Deal with outliers in data when running tests

Business Benefits

Get a better understanding of data behavior and testing results.

Use data visualization techniques like boxplots and scatterplots to explore your data and detect outliers.

  • Boxplots use an interquartile range to show whether your data exists beyond the 75th percentile, or under the 25th percentile.
  • Scatterplots can demonstrate outliers which don’t fit the visual pattern of your data.

Access your raw experiment data instead of simply trusting the dashboard on your testing tool.

Most testing tools allow you to access or download the full raw data from experiments you’ve run.

Set up filters in your testing tool that filter out abnormally large or small values from your testing results.

For example, if you’re tracking revenue as an A/B test goal, and your past analytics data suggests the average web order has been $150, you might set up filters for any orders beyond $1000.

Be careful removing outliers without careful analysis, as sometimes outliers are part of the story, not a distraction from it.

Trim your data set to hide or remove outliers during your post-test analysis.

For example, use the Excel function TRIMMEAN to quickly remove outliers. In R, use mean(function).

Use your knowledge of historical data and data visualization techniques to determine where your extreme values lie.

For example, most outliers in optimization are on the higher end because of bulk orders, and a boxplot will confirm that.

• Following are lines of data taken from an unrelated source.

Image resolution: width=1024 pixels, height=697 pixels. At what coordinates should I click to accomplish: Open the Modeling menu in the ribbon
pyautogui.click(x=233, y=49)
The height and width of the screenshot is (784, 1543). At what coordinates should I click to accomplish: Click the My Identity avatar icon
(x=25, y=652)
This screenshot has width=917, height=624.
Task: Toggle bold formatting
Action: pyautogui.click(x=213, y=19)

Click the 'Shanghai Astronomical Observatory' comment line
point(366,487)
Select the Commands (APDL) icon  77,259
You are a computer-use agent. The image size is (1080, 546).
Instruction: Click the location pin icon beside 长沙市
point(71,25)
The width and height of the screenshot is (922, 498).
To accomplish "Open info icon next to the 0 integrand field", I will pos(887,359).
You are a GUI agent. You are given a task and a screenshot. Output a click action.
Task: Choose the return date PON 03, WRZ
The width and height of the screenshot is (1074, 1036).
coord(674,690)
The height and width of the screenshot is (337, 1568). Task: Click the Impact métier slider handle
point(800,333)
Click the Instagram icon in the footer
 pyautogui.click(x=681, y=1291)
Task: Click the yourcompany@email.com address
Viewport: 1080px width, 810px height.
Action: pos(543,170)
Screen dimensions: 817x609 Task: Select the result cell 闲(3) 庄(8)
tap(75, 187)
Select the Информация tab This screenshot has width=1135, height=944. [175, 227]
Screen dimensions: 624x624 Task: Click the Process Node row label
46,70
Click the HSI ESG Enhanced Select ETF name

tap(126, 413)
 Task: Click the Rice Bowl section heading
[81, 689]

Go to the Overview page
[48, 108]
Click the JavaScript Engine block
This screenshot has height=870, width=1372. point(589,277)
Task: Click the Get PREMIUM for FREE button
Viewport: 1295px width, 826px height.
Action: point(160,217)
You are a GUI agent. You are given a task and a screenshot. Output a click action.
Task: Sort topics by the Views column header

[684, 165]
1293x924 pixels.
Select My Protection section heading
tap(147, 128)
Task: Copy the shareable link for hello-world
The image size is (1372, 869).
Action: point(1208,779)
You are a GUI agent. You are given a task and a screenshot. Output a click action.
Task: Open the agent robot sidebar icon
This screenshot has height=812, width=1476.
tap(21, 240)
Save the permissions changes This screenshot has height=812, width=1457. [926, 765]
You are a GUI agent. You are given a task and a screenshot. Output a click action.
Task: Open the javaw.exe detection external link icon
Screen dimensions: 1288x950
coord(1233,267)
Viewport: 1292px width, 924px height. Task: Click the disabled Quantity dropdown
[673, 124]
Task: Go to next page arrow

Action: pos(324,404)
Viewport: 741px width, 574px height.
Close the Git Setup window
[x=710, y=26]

Use conditional formatting in Excel to trim values beyond three standard deviations from the mean of your raw data set.

A boxplot can demonstrate this visually.

Use statistical methods to analyze the underlying distribution of your observed data to determine if it is too skewed to be normalized.

Common post-hoc statistical methods include the Mann-Whitney U-test and Student’s t-test. Which you use will depend on whether your data is distributed in a parametric or non-parametric pattern.

Segment your outliers and analyze them independently.

For example, which demographic, behavioral, or firmographic traits correlate with their unique purchasing behavior?